2019 Players Championship
- Official Poster of the 2019 Players Championship

Tournament information
- Dates: March 14–17, 2019
- Location: Ponte Vedra Beach, Florida 30°11′53″N 81°23′38″W﻿ / ﻿30.198°N 81.394°W
- Courses: TPC Sawgrass, Stadium Course
- Tour: PGA Tour

Statistics
- Par: 72
- Length: 7,189 yards (6,574 m)
- Field: 144 players, 80 after cut 73 after second cut
- Cut: 143 (−1)
- Prize fund: $12.5 million
- Winner's share: $2.25 million

Champion
- Rory McIlroy
- 272 (−16)

Location map
- TPC Sawgrass Location in the United States TPC Sawgrass Location in Florida

= 2019 Players Championship =

The 2019 Players Championship was the 46th Players Championship and was played March 14–17 at TPC Sawgrass in Ponte Vedra Beach, Florida. It was the 38th edition held at the Stadium Course and the first in March in thirteen years.

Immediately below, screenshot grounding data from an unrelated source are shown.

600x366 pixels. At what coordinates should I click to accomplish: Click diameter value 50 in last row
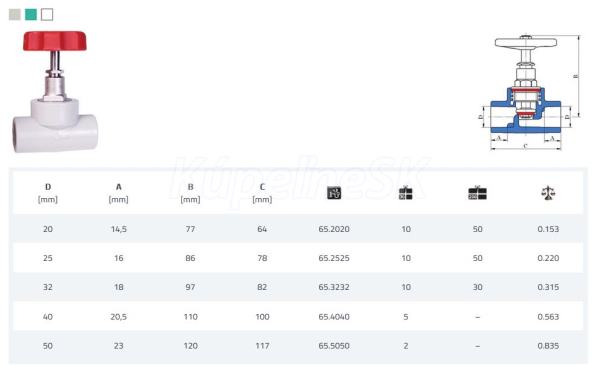point(48,346)
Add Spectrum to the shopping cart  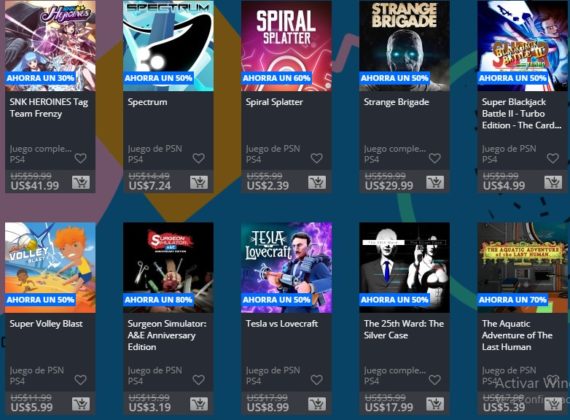pyautogui.click(x=199, y=183)
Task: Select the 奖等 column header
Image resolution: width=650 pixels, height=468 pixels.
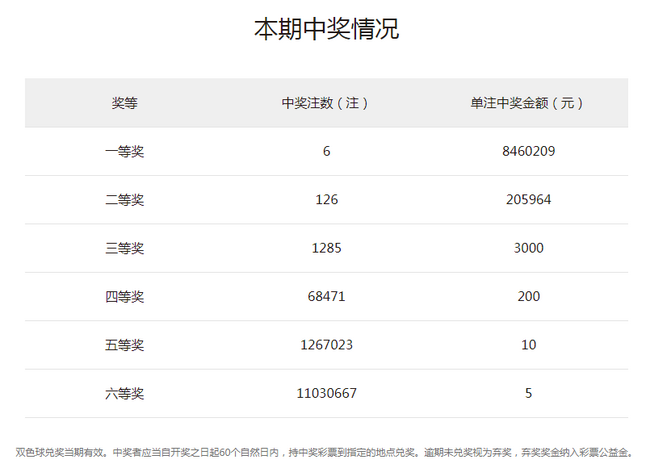Action: [x=125, y=103]
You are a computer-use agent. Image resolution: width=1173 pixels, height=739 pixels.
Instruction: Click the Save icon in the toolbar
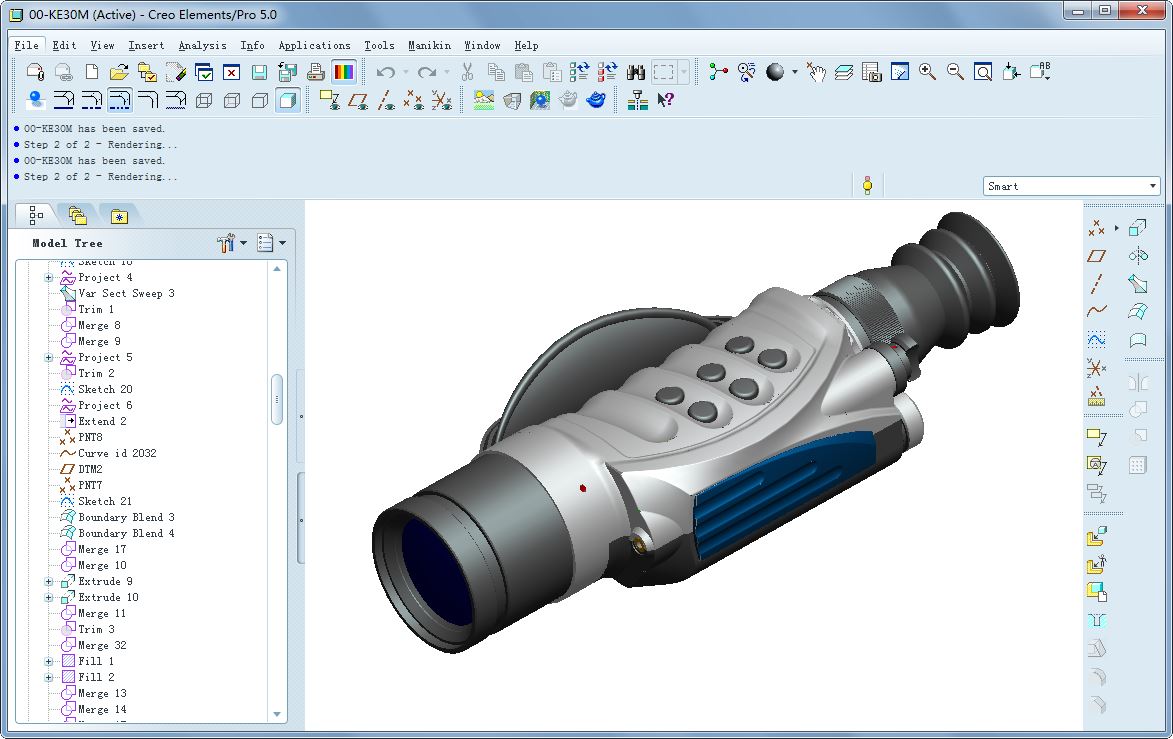[259, 72]

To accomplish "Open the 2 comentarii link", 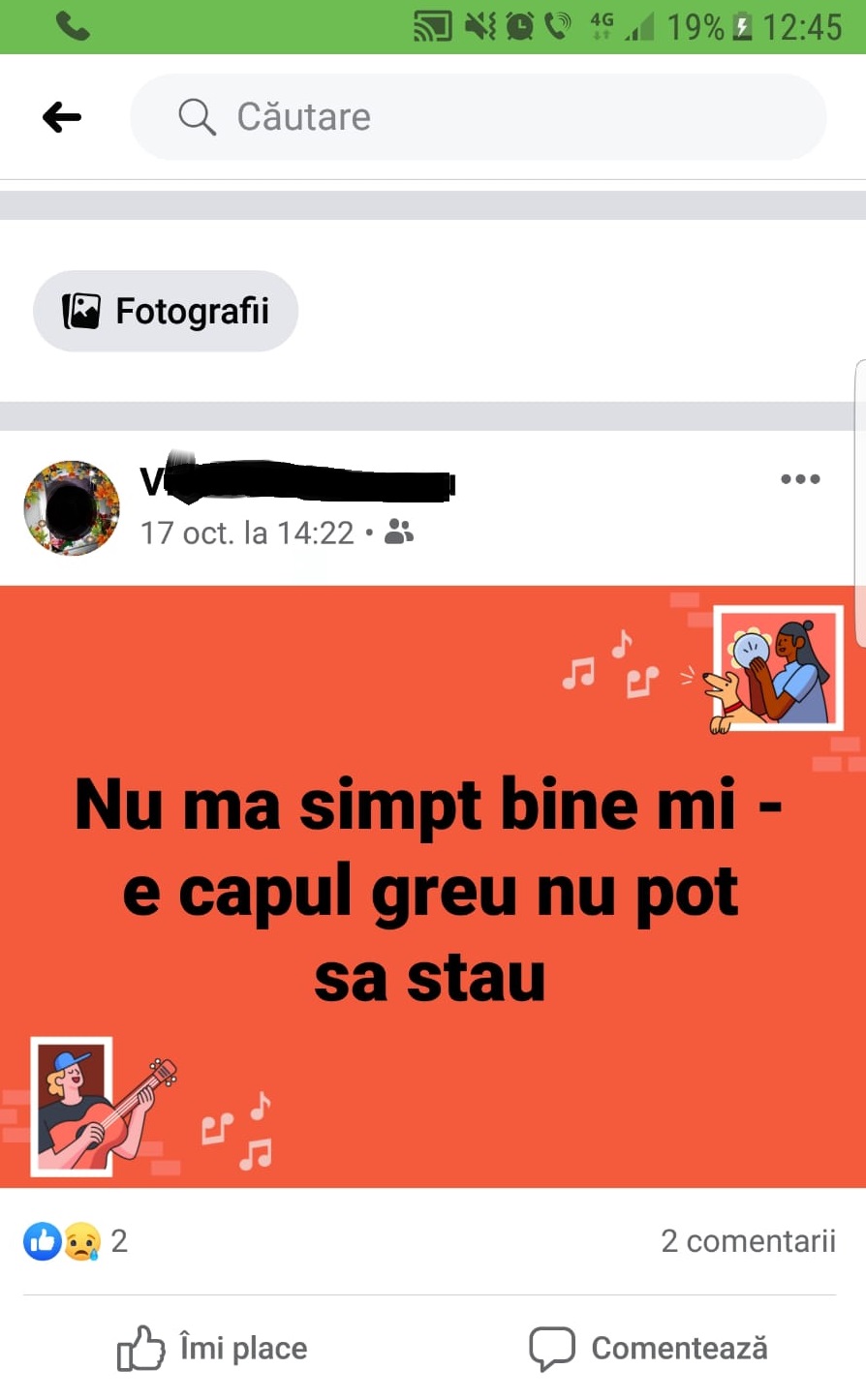I will tap(748, 1240).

On January 28, 2019, it was announced the 2019 Players Championship would have a $12.5 million purse, "the biggest prize professional golf has ever seen for a single tournament." It was a 13 percent increase from the 2018 Championship.

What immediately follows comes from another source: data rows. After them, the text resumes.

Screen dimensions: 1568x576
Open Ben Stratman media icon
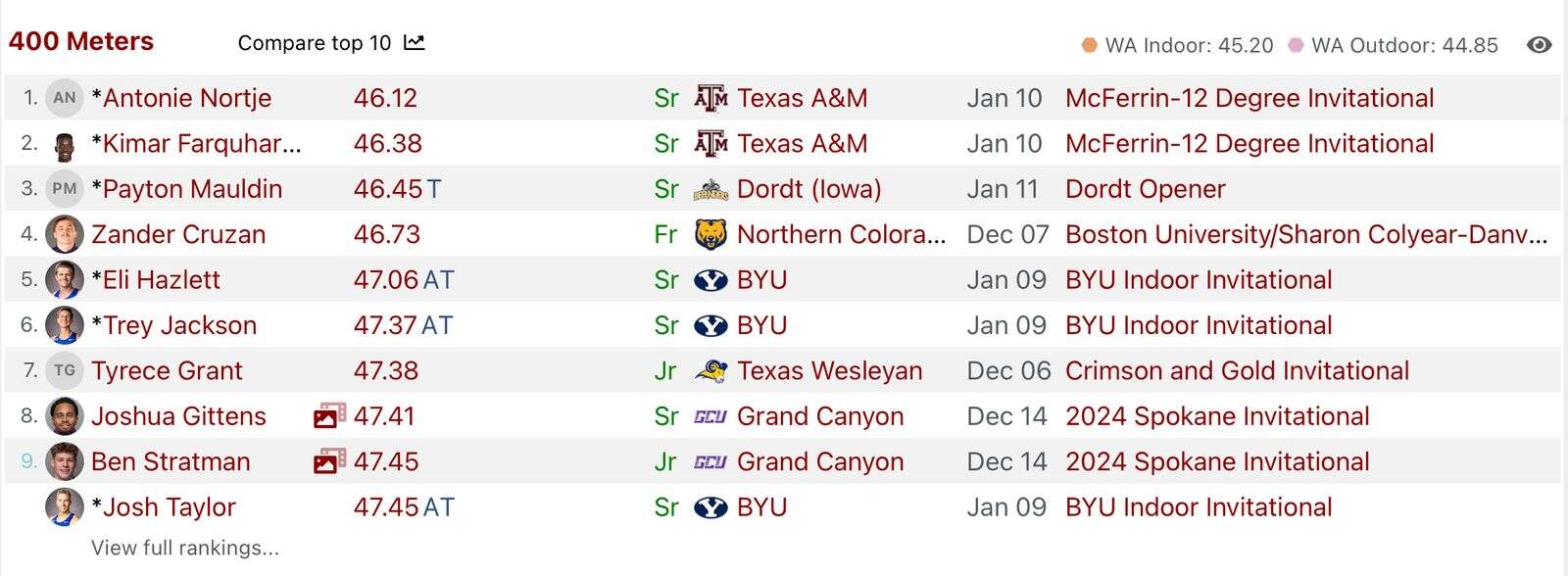point(329,461)
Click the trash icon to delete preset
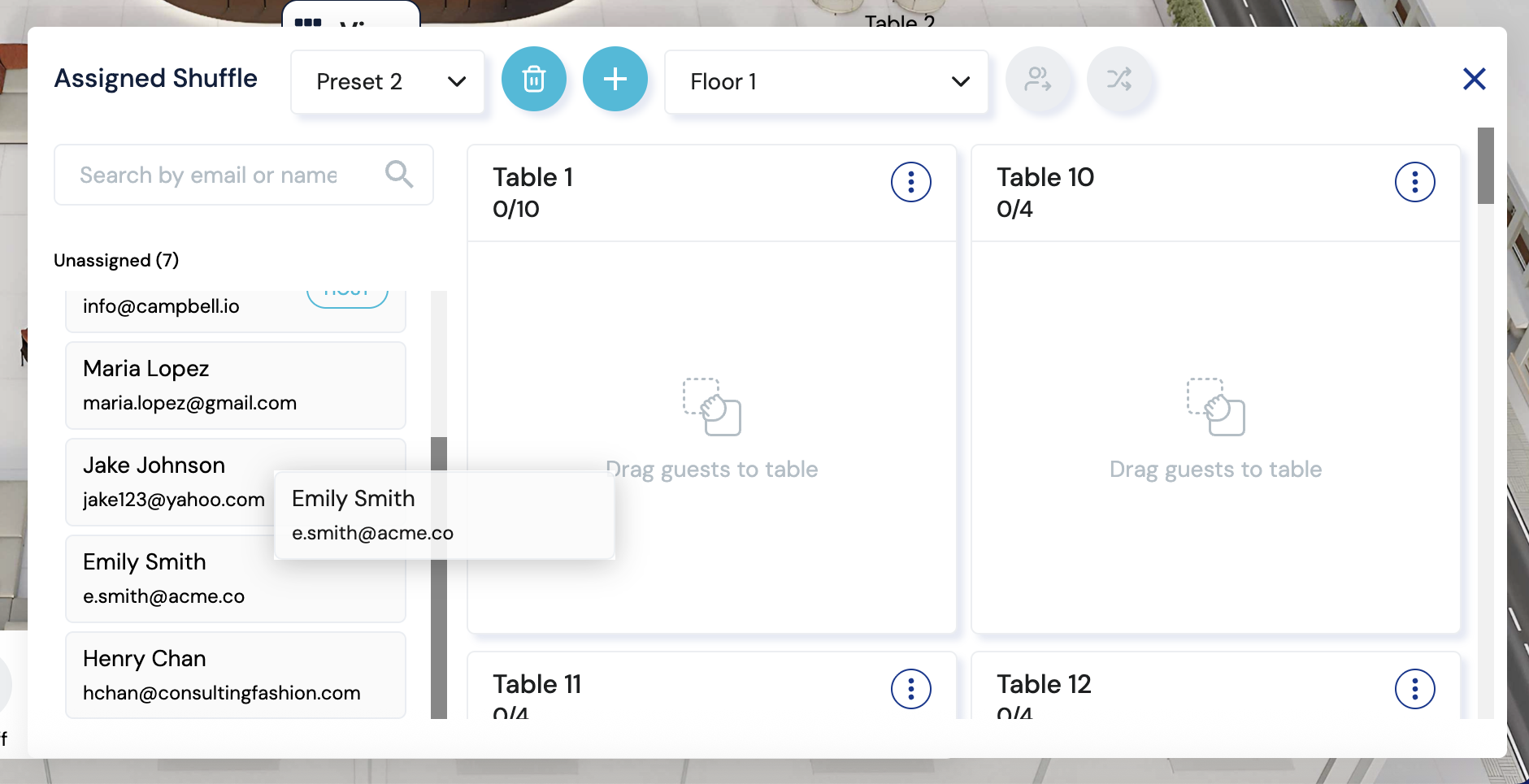 coord(533,79)
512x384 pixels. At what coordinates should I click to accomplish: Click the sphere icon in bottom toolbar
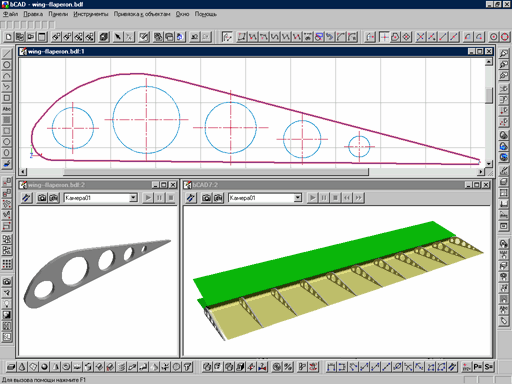click(44, 367)
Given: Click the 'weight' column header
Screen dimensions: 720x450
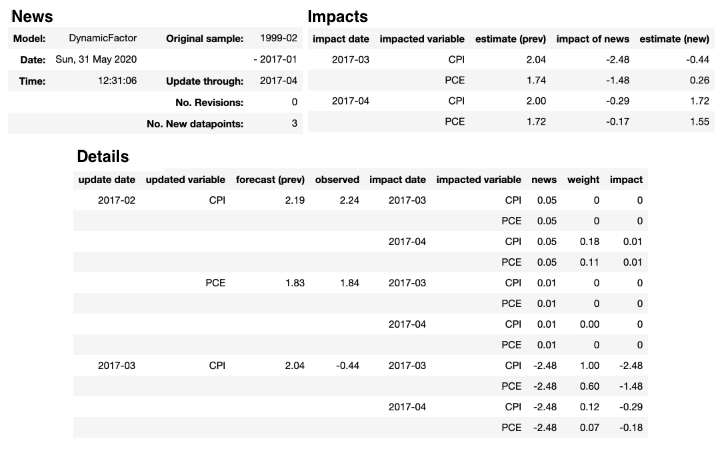Looking at the screenshot, I should (583, 179).
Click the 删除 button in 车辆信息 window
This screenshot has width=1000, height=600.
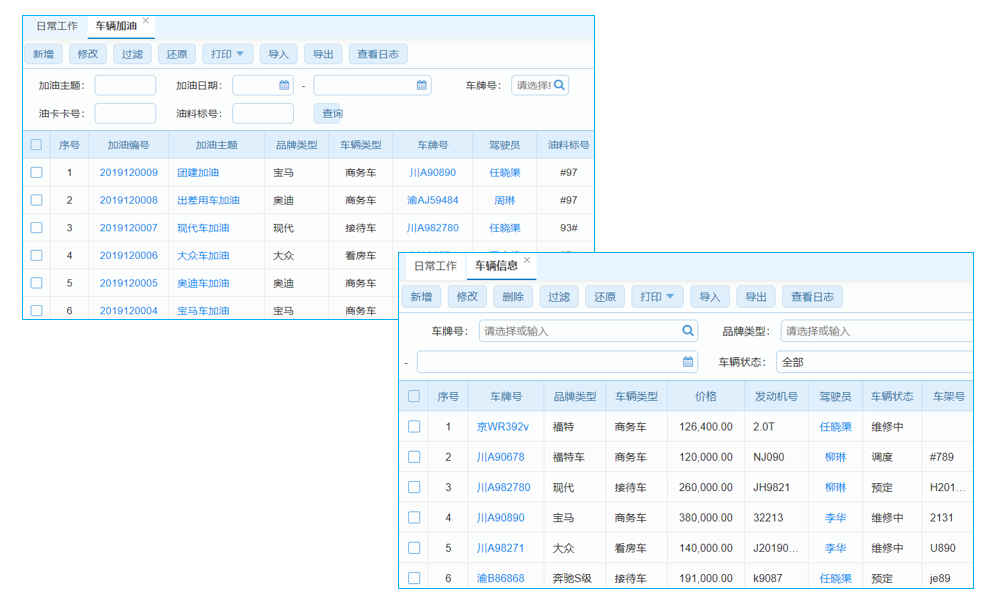[x=511, y=296]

Rory McIlroy shot a two-under 70 in the final round for 272 (−16) to win his first Players, one stroke ahead of runner-up Jim Furyk. Defending champion Webb Simpson finished six strokes back, tied for 16th place.

==Field==
The field consisted of 144 players meeting the following criteria:

- 1. Winners of PGA Tour events since last Players
Keegan Bradley (2,9), Cameron Champ, Bryson DeChambeau (2,8,9), Rickie Fowler (2,5,9,13), J. B. Holmes (2,9), Charles Howell III (2,9,13), Dustin Johnson (2,4,7,9,13), Michael Kim (2), Brooks Koepka (2,4,9,13), Matt Kuchar (2,9,13), Marc Leishman (2,8,9,13), Adam Long, Troy Merritt (2), Phil Mickelson (2,7,9,13), Keith Mitchell (2), Francesco Molinari (2,4,8,9), Kevin Na (2), Andrew Putnam (2,9), Justin Rose (2,7,9), Xander Schauffele (2,6,7,9,13), Webb Simpson (2,5,9), Brandt Snedeker (2), Martin Trainer, Justin Thomas (2,4,7,9,13), Kevin Tway (2), Bubba Watson (2,4,7,9), Aaron Wise (2), Tiger Woods (2,6,9)

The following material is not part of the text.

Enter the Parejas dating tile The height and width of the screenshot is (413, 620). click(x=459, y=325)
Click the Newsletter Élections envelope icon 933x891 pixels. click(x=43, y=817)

- 2. Top 125 from previous season's FedEx Cup points list
An Byeong-hun, Abraham Ancer, Ryan Armour, Daniel Berger, Ryan Blaum, Scott Brown, Bronson Burgoon, Rafa Cabrera-Bello (9), Patrick Cantlay (9), Bud Cauley, Paul Casey (9), Alex Čejka, Stewart Cink, Austin Cook, Joel Dahmen, Jason Day (4,5,7,9), Jason Dufner (8), Tyler Duncan, Harris English, Tony Finau (9), Tommy Fleetwood (9), Brice Garnett, Brian Gay, Branden Grace (9), Emiliano Grillo, Chesson Hadley, Adam Hadwin, Brandon Harkins, Tyrrell Hatton (9), Brian Harman, Russell Henley, Charley Hoffman, Tom Hoge, Billy Horschel (9), Beau Hossler, John Huh, Zach Johnson (4), Kang Sung-hoon, Kim Si-woo (5), Chris Kirk, Kevin Kisner (9), Patton Kizzire, Russell Knox, Satoshi Kodaira, Jason Kokrak, Kelly Kraft, Anirban Lahiri, Martin Laird, Andrew Landry, Danny Lee, Luke List, Hideki Matsuyama (7,9), Rory McIlroy (4,6,8,9), Ryan Moore, Trey Mullinax, Grayson Murray, Alex Norén (9), Louis Oosthuizen (9), Ryan Palmer, Pan Cheng-tsung, Scott Piercy, J. T. Poston, Ted Potter Jr., Ian Poulter (9), Séamus Power, Jon Rahm (9), Chez Reavie, Patrick Reed (4,9), Patrick Rodgers, Sam Ryder, Rory Sabbatini, Sam Saunders, Ollie Schniederjans, Charl Schwartzel, Adam Scott (9), Cameron Smith (9), J. J. Spaun, Jordan Spieth (4,9), Scott Stallings, Kyle Stanley (9), Brendan Steele, Henrik Stenson (4,9), Kevin Streelman, Brian Stuard, Nick Taylor, Vaughn Taylor, Peter Uihlein, Harold Varner III, Jhonattan Vegas, Jimmy Walker (4), Nick Watney, Richy Werenski, Gary Woodland (9,13)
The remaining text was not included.